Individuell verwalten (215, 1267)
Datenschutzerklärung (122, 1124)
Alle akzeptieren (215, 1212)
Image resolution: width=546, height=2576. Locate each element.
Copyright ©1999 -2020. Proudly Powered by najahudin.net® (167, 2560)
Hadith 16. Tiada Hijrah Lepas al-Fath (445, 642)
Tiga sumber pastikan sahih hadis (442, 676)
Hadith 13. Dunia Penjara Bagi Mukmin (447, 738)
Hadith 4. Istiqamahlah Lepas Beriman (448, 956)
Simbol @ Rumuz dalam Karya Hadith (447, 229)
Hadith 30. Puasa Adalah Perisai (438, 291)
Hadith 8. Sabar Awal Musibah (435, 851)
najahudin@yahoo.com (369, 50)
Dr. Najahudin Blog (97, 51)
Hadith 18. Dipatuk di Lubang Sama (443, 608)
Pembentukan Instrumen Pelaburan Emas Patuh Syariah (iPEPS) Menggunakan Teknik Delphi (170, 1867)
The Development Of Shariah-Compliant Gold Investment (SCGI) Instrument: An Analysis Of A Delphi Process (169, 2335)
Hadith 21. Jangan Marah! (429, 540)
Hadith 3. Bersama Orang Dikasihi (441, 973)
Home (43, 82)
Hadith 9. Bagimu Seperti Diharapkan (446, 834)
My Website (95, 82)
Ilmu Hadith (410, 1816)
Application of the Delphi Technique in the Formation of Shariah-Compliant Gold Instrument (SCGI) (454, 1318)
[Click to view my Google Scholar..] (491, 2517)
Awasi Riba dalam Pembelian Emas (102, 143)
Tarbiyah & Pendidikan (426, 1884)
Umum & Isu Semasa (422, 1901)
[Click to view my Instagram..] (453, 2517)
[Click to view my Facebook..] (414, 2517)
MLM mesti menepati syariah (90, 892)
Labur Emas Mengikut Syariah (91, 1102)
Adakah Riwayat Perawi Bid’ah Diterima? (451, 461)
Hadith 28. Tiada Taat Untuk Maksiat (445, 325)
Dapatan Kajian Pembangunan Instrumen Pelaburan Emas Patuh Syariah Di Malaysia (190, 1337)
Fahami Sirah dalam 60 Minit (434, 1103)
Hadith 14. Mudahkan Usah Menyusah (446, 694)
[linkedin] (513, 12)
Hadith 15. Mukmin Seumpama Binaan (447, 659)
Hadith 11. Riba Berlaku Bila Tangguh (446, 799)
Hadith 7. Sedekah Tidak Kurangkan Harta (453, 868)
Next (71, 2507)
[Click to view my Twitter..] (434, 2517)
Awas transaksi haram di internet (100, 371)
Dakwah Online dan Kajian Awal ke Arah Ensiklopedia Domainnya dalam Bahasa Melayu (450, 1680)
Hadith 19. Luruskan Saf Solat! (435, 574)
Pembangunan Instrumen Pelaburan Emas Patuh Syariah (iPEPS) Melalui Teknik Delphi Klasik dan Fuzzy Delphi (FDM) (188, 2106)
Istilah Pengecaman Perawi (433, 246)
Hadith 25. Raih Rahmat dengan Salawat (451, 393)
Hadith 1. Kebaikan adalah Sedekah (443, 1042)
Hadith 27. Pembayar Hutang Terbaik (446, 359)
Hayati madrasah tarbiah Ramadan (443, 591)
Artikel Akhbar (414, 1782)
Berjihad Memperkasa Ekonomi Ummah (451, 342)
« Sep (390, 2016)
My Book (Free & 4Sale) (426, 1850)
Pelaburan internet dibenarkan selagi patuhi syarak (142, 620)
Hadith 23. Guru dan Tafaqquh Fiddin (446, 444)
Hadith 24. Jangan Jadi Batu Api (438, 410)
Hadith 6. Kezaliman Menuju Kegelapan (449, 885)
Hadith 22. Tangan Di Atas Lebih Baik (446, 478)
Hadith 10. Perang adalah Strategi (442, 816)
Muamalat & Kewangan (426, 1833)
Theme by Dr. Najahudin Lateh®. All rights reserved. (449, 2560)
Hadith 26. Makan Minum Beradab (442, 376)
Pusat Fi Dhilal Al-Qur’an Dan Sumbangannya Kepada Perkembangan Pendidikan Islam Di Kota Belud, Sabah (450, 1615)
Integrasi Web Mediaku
_ _ _ _ _
▸ **What the task requires**
How many of the lines above contain the string "Delphi"? Give the number only.

▸ **Solved exercise**
4